Tales From The Borderlands

Telltale Games must have story-weaving wizards.

The company’s games have received a lot of shout-outs and hype over the past year or so, and it isn’t due only to the fact that they’re using some of the most beloved properties for source material. If anything, it should be a great sign that the games based on properties such as Game of Thrones and The Walking Dead have received critical and public acclaim, given how defensive fans can be when it comes to “spin-offs.”

And really, that’s where Telltale is shining. Their writers are doing an incredible job telling their own stories within an already-established universe. Tales from the Borderlands somehow manages to transform the popular first-person shooter Borderlands into a choose-your-own-adventure with all of the vibrant character of the original series.

For those unfamiliar with Telltale Games’ typical game format, the gameplay harkens back to the golden days of Choose-Your-Own-Adventure books. While there will be some action in the form of quick-time events and clue-gathering, you’re going to be doing a whole lot of watching and talking. Characters will discuss something with your main character, and it’s up to you to select one of typically four options to guide the conversation. You can play it as the nice guy, or you can be a total jerk and backstab just about everyone you run into. Since each game is released over five episodes, you’re going to really regret some of your choices later on. It’s a ripple effect, and it’s FASCINATING.

It’s a refreshing thing to see this format used in Tales from the Borderlands, where all the grit and harshness of the universe is pitched through the narratives of a couple characters who aren’t quite used to Psychos shooting at them every waking moment. That isn’t to say any of the rough nature of the universe is lost – far from it. Minor spoilers ahead!

The first chapter begins with the protagonists Rhys and Fiona, captured and recounting their story to their captor. Rhys (voiced by the silky-voiced Troy Baker, best known as Joel in The Last of Us and Booker in Bioshock Infinite) is a smooth-talking employee of the Hyperion Weapons corporation. When his story begins, his nemesis Hugo (voiced by Patrick Warburton, of course) has just killed Rhys’ former boss – the boss who was about to give Rhys a huge promotion. Not content to continue working under the employ of his nemesis, he gathers a tight group of friends to try and cheat Hugo out of millions of dollars.

Fiona (voiced by Laura Bailey, known for Lucina in Fire Emblem: Awakening) is a Pandoran con-artist who gets entangled in Rhys’ stolen deal – in fact, she was planning to con Hugo the entire time. Money gets stolen, both realize they’re after the same thing, and a wild chase for riches and glory ensues.

Fans of the Borderlands series will find a home in Tales from the Borderlands. Conversation is mixed alongside some intense action that requires some fast decision-making. It’s not for twitchy FPS players, but they’ll still find some of that action they crave in the atmosphere.

Though only two of five planned episodes have been released to date, it’s clear they have major plans.
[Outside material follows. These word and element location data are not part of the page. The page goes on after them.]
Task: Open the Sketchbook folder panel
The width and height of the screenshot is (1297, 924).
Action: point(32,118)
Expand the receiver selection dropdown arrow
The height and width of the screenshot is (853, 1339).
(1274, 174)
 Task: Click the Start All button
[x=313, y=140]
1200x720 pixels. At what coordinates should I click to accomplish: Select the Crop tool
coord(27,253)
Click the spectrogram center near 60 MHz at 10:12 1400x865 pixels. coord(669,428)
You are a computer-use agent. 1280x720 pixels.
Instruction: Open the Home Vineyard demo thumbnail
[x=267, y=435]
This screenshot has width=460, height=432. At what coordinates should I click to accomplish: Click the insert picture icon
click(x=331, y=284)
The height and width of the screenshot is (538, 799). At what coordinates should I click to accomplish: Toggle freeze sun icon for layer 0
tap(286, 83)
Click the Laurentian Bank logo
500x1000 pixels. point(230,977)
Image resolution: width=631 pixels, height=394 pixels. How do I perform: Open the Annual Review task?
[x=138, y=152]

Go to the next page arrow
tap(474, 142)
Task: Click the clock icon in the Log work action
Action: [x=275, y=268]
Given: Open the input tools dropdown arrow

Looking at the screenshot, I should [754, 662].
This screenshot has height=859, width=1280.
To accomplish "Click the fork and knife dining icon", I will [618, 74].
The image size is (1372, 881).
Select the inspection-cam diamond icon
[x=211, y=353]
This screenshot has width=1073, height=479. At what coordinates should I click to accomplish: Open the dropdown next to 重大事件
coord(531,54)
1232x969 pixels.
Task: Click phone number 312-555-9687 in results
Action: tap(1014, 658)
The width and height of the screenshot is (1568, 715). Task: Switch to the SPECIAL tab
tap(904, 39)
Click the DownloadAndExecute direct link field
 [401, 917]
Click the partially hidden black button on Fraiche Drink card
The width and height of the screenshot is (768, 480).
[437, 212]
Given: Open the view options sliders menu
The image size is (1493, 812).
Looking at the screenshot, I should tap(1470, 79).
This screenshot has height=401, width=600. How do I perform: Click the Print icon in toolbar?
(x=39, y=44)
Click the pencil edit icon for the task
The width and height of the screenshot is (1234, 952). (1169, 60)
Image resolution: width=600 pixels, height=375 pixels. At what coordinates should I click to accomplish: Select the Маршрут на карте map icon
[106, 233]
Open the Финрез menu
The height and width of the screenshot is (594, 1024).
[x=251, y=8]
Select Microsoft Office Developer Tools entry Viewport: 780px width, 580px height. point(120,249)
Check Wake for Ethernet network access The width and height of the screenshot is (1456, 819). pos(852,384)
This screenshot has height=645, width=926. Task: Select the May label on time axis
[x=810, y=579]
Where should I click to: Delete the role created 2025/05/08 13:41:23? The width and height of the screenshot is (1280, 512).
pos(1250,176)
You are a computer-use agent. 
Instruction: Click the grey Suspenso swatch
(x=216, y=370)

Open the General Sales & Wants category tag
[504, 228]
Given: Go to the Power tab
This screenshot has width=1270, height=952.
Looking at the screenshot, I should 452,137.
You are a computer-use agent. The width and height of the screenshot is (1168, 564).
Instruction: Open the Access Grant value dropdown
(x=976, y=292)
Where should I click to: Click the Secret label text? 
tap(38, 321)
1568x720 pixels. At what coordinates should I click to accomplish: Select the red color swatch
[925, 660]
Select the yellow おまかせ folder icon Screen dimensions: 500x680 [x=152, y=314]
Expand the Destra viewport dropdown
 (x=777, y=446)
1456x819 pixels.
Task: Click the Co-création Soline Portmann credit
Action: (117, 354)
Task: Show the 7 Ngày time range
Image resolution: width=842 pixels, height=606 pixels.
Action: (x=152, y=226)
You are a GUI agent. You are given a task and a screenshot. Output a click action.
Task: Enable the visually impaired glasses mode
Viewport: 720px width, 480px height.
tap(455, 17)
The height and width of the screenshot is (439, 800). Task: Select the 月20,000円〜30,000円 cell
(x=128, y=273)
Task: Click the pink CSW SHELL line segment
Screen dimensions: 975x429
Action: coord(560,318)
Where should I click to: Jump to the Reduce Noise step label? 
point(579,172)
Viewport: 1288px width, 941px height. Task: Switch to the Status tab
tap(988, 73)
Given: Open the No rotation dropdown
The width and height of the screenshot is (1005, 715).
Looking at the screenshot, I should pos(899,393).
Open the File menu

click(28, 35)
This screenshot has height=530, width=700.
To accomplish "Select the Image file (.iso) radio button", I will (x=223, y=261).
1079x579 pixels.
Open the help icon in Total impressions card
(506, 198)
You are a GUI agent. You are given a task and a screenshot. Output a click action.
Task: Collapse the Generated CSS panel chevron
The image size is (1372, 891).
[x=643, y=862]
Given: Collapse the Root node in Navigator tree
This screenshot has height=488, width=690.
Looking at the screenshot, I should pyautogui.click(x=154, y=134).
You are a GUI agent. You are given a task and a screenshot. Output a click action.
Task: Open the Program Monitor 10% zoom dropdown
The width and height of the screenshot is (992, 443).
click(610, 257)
Most of the choices I’ve made are already proving to have made quite a ripple effect, and there are some choices I’m already regretting. Fiona has a pistol with a single shot, and in the heat of the moment I fired without thinking in the first episode.

I’m really going to regret using that shot later, aren’t I?

All is not perfect in this storytelling paradise, as the game retains many of the perpetual flaws that have plagued Telltale’s other games for years. Occasional choppiness, stuttering characters and heavier-than-expected load times when transitioning from scene to scene are all problems to be found, especially on older systems. The PS3 will choke as it loads a scene, but once things roll for a moment, the experience is much smoother. That said, these problems are at most an inconvenience and most definitely not a showstopper.

Episode Three has not been given a solid release date, but it was around a three-month lapse between One and Two. Hopefully we’ll have more to look forward to come June, and I’m just itching to see how many bad decisions I’ve made.

If you need me, I’ll be off replaying their other fantastic work, The Wolf Among Us.